Figure 8 - Choose target and analysis type
- Once the Basic Hotspots analysis completes, the modules/functions can be seen on the Bottom-Up tab (Figure 9).
Figure 9 - Modules/functions
In this example, the Matrix_mul.pyd module (converted module) is one of the top hotspots that is consuming most of the CPU time. In the Filter section at the bottom of the page, we have selected "Only user functions" as we were interested in analyzing/profiling the user code alone. To view the user- and system-level functions and their interaction, select "User/system functions." We can further drill down into each of these source files to figure out the issue at the specific source line of these modules. We can also see the corresponding assembly for the C code being generated. By double-clicking the first user-function hotspot above, we get the corresponding source file as shown in Figure 10.

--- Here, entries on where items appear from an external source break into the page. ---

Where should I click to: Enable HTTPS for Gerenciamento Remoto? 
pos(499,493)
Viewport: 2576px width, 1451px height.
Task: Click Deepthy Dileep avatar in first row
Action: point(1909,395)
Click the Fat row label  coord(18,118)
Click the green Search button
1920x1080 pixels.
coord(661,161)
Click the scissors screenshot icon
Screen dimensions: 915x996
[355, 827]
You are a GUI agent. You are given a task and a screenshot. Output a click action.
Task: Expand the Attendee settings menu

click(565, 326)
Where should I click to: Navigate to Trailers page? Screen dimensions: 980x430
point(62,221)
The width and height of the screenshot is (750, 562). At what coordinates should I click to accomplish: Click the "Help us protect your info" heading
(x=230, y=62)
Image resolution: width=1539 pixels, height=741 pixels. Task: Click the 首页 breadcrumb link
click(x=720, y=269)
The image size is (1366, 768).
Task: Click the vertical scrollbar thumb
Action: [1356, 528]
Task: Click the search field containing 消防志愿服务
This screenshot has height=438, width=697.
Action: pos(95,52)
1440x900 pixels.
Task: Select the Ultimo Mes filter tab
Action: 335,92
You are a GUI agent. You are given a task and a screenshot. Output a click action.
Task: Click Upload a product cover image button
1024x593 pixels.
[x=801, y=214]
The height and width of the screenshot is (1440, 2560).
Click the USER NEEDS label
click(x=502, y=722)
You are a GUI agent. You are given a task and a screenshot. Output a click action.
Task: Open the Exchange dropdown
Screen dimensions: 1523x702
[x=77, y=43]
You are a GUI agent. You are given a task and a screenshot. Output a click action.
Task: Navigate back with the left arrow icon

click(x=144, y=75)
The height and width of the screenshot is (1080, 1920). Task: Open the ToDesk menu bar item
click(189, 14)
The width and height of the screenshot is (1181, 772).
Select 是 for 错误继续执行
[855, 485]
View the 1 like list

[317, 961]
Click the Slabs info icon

Figure 10 - Clicking the first user-function hotspot
Using the Source View, we can relate the generated C code for a corresponding Python code (Line 1052-1058, corresponds to Python code). Using this data, a user can focus on a problematic piece/module of Python code identified by Intel VTune Amplifier and begin optimization.
Use the Caller/Callee tab to see the caller-callee for the selected function/module (Figure 11).
Figure 11 - Caller/Callee tab
Summary
Intel VTune Amplifier can be used to narrow down performance analysis to the specific code that is consuming more CPU time (hotspots) in Java or Python applications. This is possible for both pure Python application as well as mixed Python/Cython code.